Why would the Chinese accept North Koreans from South Korea when they are deporting them back to North Korea??
And don't tell us that they are acting as a South Korean agent to do it for them, that doesn't wash without an reliable source. You are full of BS.

A source that shows the Chinese Crack down see also excerpt below.

snip...
Crackdown Intensified on North Korean Escapees in China

The Chosun Ilbo,29 July 2001. The crackdown on North Korean escapees in China has been intensified since June 20 when the seven-member family of Chang Kil Su arrived in Seoul after seeking asylum at the Beijing office of the United Nations High Commissioner for Refugees. "Never has the crackdown by the Chinese authorities been more severe than it is now," say officials of churches and human rights organizations helping those refugees in China. An ethnic Korean resident in Yanbian, Kim Sung Il, 37 (alias,) who has been assisting North Korean escapees for several years, is distraught these days. He had guided North Korean refugees, collected in Yanbian, to Chinese cities like Tianjin and Shenyang, where he had arranged for their hiding.

Of late thirty-odd North Korean refugees he had been looking after were rounded up by Chinese security police, according to him. "I felt a strong sense of betrayal learning that the arrests came at a tipoff by a fellow Korean-Chinese I've trusted, having been induced by a reward," confided Kim. The Chinese security police are said to have confiscated from his house a satellite antenna and a tape recorder. In an attempt to get the refugees out of a Chinese detention camp by bribing Chinese prison guards, Kim scrounged all the money he could, but to no avail. 5,000 yuan, equivalent to about KW800,000(USD615), used to be sufficient to bribe prison guards, but these days, according to him, offering even 10,000 yuan(USD1230) cannot achieve this end.

Three hundred and seventy North Korean refugees, rounded up by Chinese security police, are alleged to be detained in Tuman and Dandong, both cities just across the Tumen and Yalu Rivers, Kim claimed, quoting Chinese security police officers. A missionary group helping North Korean refugees in China too was distraught recently when Chinese authorities rounded up 100-odd refugees they had been looking after. Among them were a family of a former Korean resident in Japan who had migrated to North Korea and many women. An 18-year-old daughter, whose parents were rounded up, was rescued from the hands of a local human trafficking group, only to disappear again, said an official of the group.
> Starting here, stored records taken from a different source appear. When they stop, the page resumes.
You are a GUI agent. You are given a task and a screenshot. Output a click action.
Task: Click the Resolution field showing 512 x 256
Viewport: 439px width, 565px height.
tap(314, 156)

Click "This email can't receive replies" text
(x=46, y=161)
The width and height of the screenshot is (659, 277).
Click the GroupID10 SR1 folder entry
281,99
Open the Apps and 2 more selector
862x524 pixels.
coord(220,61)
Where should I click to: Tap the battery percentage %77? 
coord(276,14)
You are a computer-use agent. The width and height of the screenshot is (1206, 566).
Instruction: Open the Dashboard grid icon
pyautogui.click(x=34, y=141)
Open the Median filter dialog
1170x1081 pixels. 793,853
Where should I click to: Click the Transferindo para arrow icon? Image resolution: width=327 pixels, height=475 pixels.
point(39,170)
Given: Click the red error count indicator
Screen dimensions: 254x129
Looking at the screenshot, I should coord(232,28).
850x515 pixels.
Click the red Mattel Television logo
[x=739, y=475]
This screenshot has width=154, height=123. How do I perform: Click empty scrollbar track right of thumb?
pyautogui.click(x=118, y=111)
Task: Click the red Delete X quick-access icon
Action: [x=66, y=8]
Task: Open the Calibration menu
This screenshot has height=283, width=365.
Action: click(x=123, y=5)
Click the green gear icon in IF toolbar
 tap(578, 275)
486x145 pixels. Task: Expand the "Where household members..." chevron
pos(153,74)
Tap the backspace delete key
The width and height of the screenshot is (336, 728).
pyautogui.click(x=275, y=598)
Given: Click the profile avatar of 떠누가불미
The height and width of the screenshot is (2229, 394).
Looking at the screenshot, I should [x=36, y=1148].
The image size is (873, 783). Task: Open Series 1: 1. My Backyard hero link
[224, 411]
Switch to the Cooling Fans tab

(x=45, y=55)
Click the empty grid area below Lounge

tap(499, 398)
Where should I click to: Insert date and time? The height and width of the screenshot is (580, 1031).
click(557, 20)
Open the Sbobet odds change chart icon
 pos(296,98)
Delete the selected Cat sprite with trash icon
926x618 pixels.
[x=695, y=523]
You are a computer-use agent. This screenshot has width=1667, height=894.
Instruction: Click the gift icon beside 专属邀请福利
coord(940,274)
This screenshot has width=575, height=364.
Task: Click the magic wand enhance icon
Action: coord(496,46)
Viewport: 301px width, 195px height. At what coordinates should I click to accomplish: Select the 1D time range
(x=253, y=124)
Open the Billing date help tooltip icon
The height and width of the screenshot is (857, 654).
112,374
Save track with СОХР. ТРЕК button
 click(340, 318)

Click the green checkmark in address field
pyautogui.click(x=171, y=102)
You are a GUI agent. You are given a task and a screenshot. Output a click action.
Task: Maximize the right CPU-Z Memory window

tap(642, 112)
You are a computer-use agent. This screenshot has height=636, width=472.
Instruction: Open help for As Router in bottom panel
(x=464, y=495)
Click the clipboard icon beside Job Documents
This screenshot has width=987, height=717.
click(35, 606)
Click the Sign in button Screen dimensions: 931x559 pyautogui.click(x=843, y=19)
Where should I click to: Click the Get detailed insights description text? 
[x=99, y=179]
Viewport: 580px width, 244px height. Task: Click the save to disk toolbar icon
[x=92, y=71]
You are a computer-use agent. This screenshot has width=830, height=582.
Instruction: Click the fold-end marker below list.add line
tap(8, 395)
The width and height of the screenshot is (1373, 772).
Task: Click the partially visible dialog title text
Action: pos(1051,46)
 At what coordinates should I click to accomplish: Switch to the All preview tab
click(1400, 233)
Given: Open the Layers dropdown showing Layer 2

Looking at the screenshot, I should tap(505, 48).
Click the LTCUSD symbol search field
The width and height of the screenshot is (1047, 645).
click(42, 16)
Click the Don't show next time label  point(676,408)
The Chinese security police have reportedly put up a reward of between 3,000 yuan and 5,000 yuan on information leading to the arrest of a North Korean escapee, the funding of which is rumored to come from North Korea. Posing the biggest threat to North Korean refugees in China is said to be advance information on them by ethnic Koreans residing in northeastern China, induced by the reward money. A reward guaranteed upon the notification of a North Korean escapee to the Chinese authorities, whereas uncovered protection of one ensues a fine, cannot but be enticing to some Korean-Chinese. Cold treatment of North Korean escapees is said to be worsening particularly because there is no guarantee that such refugees, protected by them, will eventually be able to reach South Korea. Few North Korean refugees, sent back to the North, now make renewed flights to China, a sign of tightened control in the North, according to groups helping them there. Despite the reinforced crackdown and controls and the swollen waters of the Tumen River caused by recent heavy rain, the stream of escapees from the North never ceases, and no decrease is seen in the number of help requests filed with human rights and religious organizations in China.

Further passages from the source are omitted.